> ASSIGNMENT:
Please repeat all of the records, keeping every word unchanged.

GIVEN RECORDS START

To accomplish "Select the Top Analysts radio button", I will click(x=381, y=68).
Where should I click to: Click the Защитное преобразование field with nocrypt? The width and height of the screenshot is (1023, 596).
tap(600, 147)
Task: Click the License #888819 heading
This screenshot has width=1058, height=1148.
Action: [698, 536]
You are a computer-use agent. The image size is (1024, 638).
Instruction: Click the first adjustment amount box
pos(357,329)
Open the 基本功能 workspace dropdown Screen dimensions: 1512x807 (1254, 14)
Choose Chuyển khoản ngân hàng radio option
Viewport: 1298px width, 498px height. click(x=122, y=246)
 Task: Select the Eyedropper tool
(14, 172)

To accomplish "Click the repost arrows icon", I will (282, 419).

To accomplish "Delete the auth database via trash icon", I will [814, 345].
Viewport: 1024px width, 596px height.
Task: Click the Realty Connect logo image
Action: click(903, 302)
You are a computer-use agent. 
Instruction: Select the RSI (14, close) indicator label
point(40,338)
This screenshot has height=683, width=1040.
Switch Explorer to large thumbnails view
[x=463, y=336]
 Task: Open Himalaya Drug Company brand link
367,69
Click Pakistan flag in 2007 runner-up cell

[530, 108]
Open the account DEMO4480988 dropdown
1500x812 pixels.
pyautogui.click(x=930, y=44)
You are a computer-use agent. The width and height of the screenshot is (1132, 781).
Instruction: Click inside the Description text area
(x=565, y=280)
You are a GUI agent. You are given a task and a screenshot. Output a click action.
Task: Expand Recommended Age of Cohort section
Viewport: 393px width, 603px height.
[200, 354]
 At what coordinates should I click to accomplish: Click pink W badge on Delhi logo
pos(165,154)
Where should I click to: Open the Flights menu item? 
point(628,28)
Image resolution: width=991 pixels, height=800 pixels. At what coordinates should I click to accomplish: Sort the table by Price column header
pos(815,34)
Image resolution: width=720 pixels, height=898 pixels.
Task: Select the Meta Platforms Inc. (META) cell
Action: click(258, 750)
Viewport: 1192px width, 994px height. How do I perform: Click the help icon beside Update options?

GIVEN RECORDS END

> RESULT FOR THIS EXERCISE:
To accomplish "Select the Top Analysts radio button", I will click(x=381, y=68).
Where should I click to: Click the Защитное преобразование field with nocrypt? The width and height of the screenshot is (1023, 596).
tap(600, 147)
Task: Click the License #888819 heading
This screenshot has width=1058, height=1148.
Action: [698, 536]
You are a computer-use agent. The image size is (1024, 638).
Instruction: Click the first adjustment amount box
pos(357,329)
Open the 基本功能 workspace dropdown Screen dimensions: 1512x807 (1254, 14)
Choose Chuyển khoản ngân hàng radio option
Viewport: 1298px width, 498px height. click(x=122, y=246)
 Task: Select the Eyedropper tool
(14, 172)

To accomplish "Click the repost arrows icon", I will (282, 419).

To accomplish "Delete the auth database via trash icon", I will [814, 345].
Viewport: 1024px width, 596px height.
Task: Click the Realty Connect logo image
Action: click(903, 302)
You are a computer-use agent. 
Instruction: Select the RSI (14, close) indicator label
point(40,338)
This screenshot has height=683, width=1040.
Switch Explorer to large thumbnails view
[x=463, y=336]
 Task: Open Himalaya Drug Company brand link
367,69
Click Pakistan flag in 2007 runner-up cell

[530, 108]
Open the account DEMO4480988 dropdown
1500x812 pixels.
pyautogui.click(x=930, y=44)
You are a computer-use agent. The width and height of the screenshot is (1132, 781).
Instruction: Click inside the Description text area
(x=565, y=280)
You are a GUI agent. You are given a task and a screenshot. Output a click action.
Task: Expand Recommended Age of Cohort section
Viewport: 393px width, 603px height.
[200, 354]
 At what coordinates should I click to accomplish: Click pink W badge on Delhi logo
pos(165,154)
Where should I click to: Open the Flights menu item? 
point(628,28)
Image resolution: width=991 pixels, height=800 pixels. At what coordinates should I click to accomplish: Sort the table by Price column header
pos(815,34)
Image resolution: width=720 pixels, height=898 pixels.
Task: Select the Meta Platforms Inc. (META) cell
Action: click(258, 750)
Viewport: 1192px width, 994px height. How do I perform: Click the help icon beside Update options?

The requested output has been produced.